# Vorliegende Einträge:
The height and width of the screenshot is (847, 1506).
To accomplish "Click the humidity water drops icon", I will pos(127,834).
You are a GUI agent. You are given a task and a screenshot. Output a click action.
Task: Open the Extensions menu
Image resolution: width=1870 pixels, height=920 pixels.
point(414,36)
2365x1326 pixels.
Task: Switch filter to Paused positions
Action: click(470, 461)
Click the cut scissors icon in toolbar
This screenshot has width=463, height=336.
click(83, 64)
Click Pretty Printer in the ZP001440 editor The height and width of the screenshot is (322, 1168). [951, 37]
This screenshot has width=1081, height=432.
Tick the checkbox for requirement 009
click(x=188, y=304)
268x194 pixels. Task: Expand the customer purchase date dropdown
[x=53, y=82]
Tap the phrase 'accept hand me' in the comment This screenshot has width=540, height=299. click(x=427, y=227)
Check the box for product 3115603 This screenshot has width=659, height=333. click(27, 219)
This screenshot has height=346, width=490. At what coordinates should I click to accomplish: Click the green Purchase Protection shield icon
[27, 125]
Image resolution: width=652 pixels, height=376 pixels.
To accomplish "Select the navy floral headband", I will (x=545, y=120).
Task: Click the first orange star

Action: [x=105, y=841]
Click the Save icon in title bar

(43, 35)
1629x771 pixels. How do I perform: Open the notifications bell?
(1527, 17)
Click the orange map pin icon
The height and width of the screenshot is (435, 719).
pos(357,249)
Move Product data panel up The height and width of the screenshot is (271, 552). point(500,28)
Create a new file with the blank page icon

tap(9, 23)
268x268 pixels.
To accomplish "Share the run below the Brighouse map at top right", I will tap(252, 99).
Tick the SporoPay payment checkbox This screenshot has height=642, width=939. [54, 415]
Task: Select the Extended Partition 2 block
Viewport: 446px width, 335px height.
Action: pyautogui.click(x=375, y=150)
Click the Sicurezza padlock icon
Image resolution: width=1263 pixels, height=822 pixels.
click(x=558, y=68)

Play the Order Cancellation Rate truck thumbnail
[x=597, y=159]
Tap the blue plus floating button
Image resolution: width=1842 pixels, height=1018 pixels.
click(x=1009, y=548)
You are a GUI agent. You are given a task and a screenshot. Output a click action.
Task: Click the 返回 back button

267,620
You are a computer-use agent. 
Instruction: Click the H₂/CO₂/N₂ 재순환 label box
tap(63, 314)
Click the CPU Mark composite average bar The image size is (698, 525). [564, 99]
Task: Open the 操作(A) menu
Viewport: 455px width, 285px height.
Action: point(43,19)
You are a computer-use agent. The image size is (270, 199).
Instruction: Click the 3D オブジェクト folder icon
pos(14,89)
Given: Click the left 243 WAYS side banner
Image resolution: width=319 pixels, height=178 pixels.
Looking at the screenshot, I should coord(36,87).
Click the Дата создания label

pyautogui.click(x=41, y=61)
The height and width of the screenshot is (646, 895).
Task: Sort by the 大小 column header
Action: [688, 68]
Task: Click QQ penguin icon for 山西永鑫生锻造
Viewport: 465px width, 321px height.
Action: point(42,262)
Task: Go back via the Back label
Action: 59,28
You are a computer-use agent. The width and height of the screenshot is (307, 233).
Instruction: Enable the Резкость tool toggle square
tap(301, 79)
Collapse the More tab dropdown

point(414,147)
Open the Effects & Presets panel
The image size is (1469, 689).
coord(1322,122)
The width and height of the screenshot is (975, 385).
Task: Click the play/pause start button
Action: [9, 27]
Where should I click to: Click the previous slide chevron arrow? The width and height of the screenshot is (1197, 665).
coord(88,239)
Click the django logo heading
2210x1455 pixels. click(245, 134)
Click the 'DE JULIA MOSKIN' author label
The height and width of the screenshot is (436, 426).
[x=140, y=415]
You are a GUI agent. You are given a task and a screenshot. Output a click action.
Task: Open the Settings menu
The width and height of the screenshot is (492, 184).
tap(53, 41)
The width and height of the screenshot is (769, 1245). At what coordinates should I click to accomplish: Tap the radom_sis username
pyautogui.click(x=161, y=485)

# Die Aufgabe:
Gib alle Einträge oben als Markdown-Tabelle mit den Spalten „Nummer“ und „Zeile“ wieder, eine Tabellenzeile pro Textzeile. Leerzeilen lässt du weg.

# Antwort zur Aufgabe:
| Nummer | Zeile |
|---|---|
| 1 | The height and width of the screenshot is (847, 1506). |
| 2 | To accomplish "Click the humidity water drops icon", I will pos(127,834). |
| 3 | You are a GUI agent. You are given a task and a screenshot. Output a click action. |
| 4 | Task: Open the Extensions menu |
| 5 | Image resolution: width=1870 pixels, height=920 pixels. |
| 6 | point(414,36) |
| 7 | 2365x1326 pixels. |
| 8 | Task: Switch filter to Paused positions |
| 9 | Action: click(470, 461) |
| 10 | Click the cut scissors icon in toolbar |
| 11 | This screenshot has width=463, height=336. |
| 12 | click(83, 64) |
| 13 | Click Pretty Printer in the ZP001440 editor The height and width of the screenshot is (322, 1168). [951, 37] |
| 14 | This screenshot has width=1081, height=432. |
| 15 | Tick the checkbox for requirement 009 |
| 16 | click(x=188, y=304) |
| 17 | 268x194 pixels. Task: Expand the customer purchase date dropdown |
| 18 | [x=53, y=82] |
| 19 | Tap the phrase 'accept hand me' in the comment This screenshot has width=540, height=299. click(x=427, y=227) |
| 20 | Check the box for product 3115603 This screenshot has width=659, height=333. click(27, 219) |
| 21 | This screenshot has height=346, width=490. At what coordinates should I click to accomplish: Click the green Purchase Protection shield icon |
| 22 | [27, 125] |
| 23 | Image resolution: width=652 pixels, height=376 pixels. |
| 24 | To accomplish "Select the navy floral headband", I will (x=545, y=120). |
| 25 | Task: Click the first orange star |
| 26 | Action: [x=105, y=841] |
| 27 | Click the Save icon in title bar |
| 28 | (43, 35) |
| 29 | 1629x771 pixels. How do I perform: Open the notifications bell? |
| 30 | (1527, 17) |
| 31 | Click the orange map pin icon |
| 32 | The height and width of the screenshot is (435, 719). |
| 33 | pos(357,249) |
| 34 | Move Product data panel up The height and width of the screenshot is (271, 552). point(500,28) |
| 35 | Create a new file with the blank page icon |
| 36 | tap(9, 23) |
| 37 | 268x268 pixels. |
| 38 | To accomplish "Share the run below the Brighouse map at top right", I will tap(252, 99). |
| 39 | Tick the SporoPay payment checkbox This screenshot has height=642, width=939. [54, 415] |
| 40 | Task: Select the Extended Partition 2 block |
| 41 | Viewport: 446px width, 335px height. |
| 42 | Action: pyautogui.click(x=375, y=150) |
| 43 | Click the Sicurezza padlock icon |
| 44 | Image resolution: width=1263 pixels, height=822 pixels. |
| 45 | click(x=558, y=68) |
| 46 | Play the Order Cancellation Rate truck thumbnail |
| 47 | [x=597, y=159] |
| 48 | Tap the blue plus floating button |
| 49 | Image resolution: width=1842 pixels, height=1018 pixels. |
| 50 | click(x=1009, y=548) |
| 51 | You are a GUI agent. You are given a task and a screenshot. Output a click action. |
| 52 | Task: Click the 返回 back button |
| 53 | 267,620 |
| 54 | You are a computer-use agent.  |
| 55 | Instruction: Click the H₂/CO₂/N₂ 재순환 label box |
| 56 | tap(63, 314) |
| 57 | Click the CPU Mark composite average bar The image size is (698, 525). [564, 99] |
| 58 | Task: Open the 操作(A) menu |
| 59 | Viewport: 455px width, 285px height. |
| 60 | Action: point(43,19) |
| 61 | You are a computer-use agent. The image size is (270, 199). |
| 62 | Instruction: Click the 3D オブジェクト folder icon |
| 63 | pos(14,89) |
| 64 | Given: Click the left 243 WAYS side banner |
| 65 | Image resolution: width=319 pixels, height=178 pixels. |
| 66 | Looking at the screenshot, I should coord(36,87). |
| 67 | Click the Дата создания label |
| 68 | pyautogui.click(x=41, y=61) |
| 69 | The height and width of the screenshot is (646, 895). |
| 70 | Task: Sort by the 大小 column header |
| 71 | Action: [688, 68] |
| 72 | Task: Click QQ penguin icon for 山西永鑫生锻造 |
| 73 | Viewport: 465px width, 321px height. |
| 74 | Action: point(42,262) |
| 75 | Task: Go back via the Back label |
| 76 | Action: 59,28 |
| 77 | You are a computer-use agent. The width and height of the screenshot is (307, 233). |
| 78 | Instruction: Enable the Резкость tool toggle square |
| 79 | tap(301, 79) |
| 80 | Collapse the More tab dropdown |
| 81 | point(414,147) |
| 82 | Open the Effects & Presets panel |
| 83 | The image size is (1469, 689). |
| 84 | coord(1322,122) |
| 85 | The width and height of the screenshot is (975, 385). |
| 86 | Task: Click the play/pause start button |
| 87 | Action: [9, 27] |
| 88 | Where should I click to: Click the previous slide chevron arrow? The width and height of the screenshot is (1197, 665). |
| 89 | coord(88,239) |
| 90 | Click the django logo heading |
| 91 | 2210x1455 pixels. click(245, 134) |
| 92 | Click the 'DE JULIA MOSKIN' author label |
| 93 | The height and width of the screenshot is (436, 426). |
| 94 | [x=140, y=415] |
| 95 | You are a GUI agent. You are given a task and a screenshot. Output a click action. |
| 96 | Task: Open the Settings menu |
| 97 | The width and height of the screenshot is (492, 184). |
| 98 | tap(53, 41) |
| 99 | The width and height of the screenshot is (769, 1245). At what coordinates should I click to accomplish: Tap the radom_sis username |
| 100 | pyautogui.click(x=161, y=485) |